The nurse, Kaci Hickox, left a New Jersey hospital on Monday and headed toward home in Fort Kent, where her partner is a student at the University of Maine at Fort Kent.
Gov. Paul LePage said he understands health care workers’ desire to go home after working in West Africa but “we must be vigilant” to protect the health of other people.
“Upon the healthcare workers’ return home, we will follow the guidelines set by the U.S. Centers for Disease Control for medical workers who have been in contact with Ebola patients,” LePage said in a statement. “Additionally, we will work with the healthcare worker to establish an in-home quarantine protocol to ensure there is no direct contact with other Mainers until the period for potential infection has passed.”
He said the state would work to make the nurse “as comfortable as possible.”
Hickox, who volunteered in Africa with Doctors Without Borders, spent the weekend in a tent in New Jersey despite having no symptoms other than a slightly elevated temperature she blamed on “inhumane” treatment at Newark International Airport. She said she never had symptoms and tested negative for Ebola in a preliminary evaluation. She left New Jersey in a private car for the drive to her home in Maine.
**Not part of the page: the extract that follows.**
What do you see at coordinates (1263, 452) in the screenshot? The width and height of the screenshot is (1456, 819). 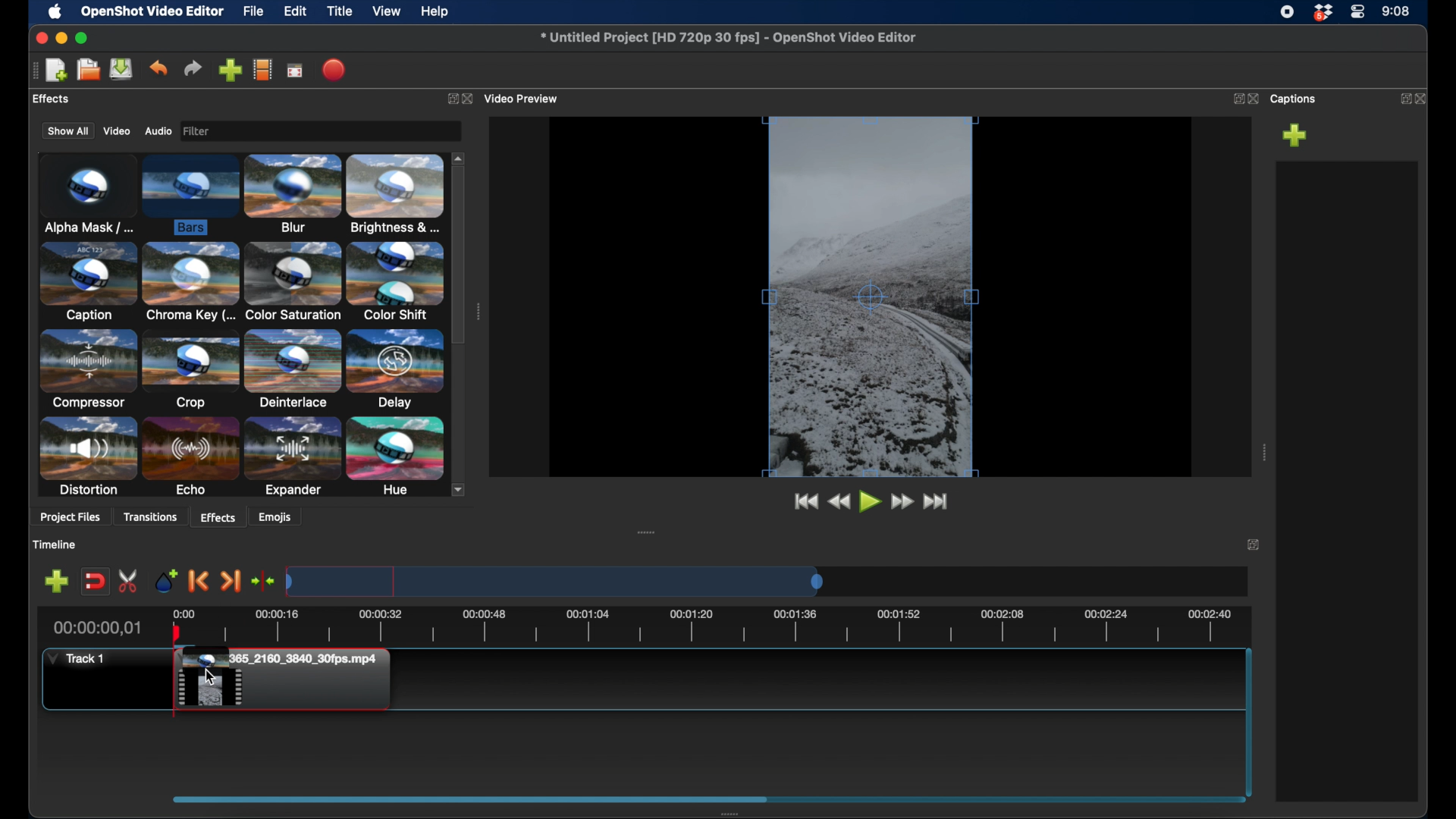 I see `drag handle` at bounding box center [1263, 452].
New Jersey Gov. Chris Christie and New York Gov. Andrew Cuomo were sharply criticized for ordering mandatory quarantines. LePage’s office later tried to suggest the Maine quarantine was not mandatory.
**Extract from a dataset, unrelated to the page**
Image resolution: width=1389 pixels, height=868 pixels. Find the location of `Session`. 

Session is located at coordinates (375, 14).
“We fully expect individuals to voluntarily comply with an in-home quarantine,” LePage spokeswoman Adrienne Bennett said. “If an individual is not compliant, the state is prepared to take appropriate action.”
Bennett did not immediately say what “appropriate action” might be.
New Jersey officials said Hickox has been symptom-free for 24 hours after being quarantined over the weekend upon her arrival from West Africa on a commercial jetliner.
In Fort Kent, Northern Maine Medical Center is ready to care for an Ebola-infected patient, if necessary, a spokeswoman said.
The University of Maine System is working closely with the governor’s office in response to Hickox’s return, spokesman Dan Demeritt said. Emergency officials were meeting on the university’s Fort Kent campus and working with community leaders, to ensure “what safeguards and preparations, if any, we need to make on campus,” he said.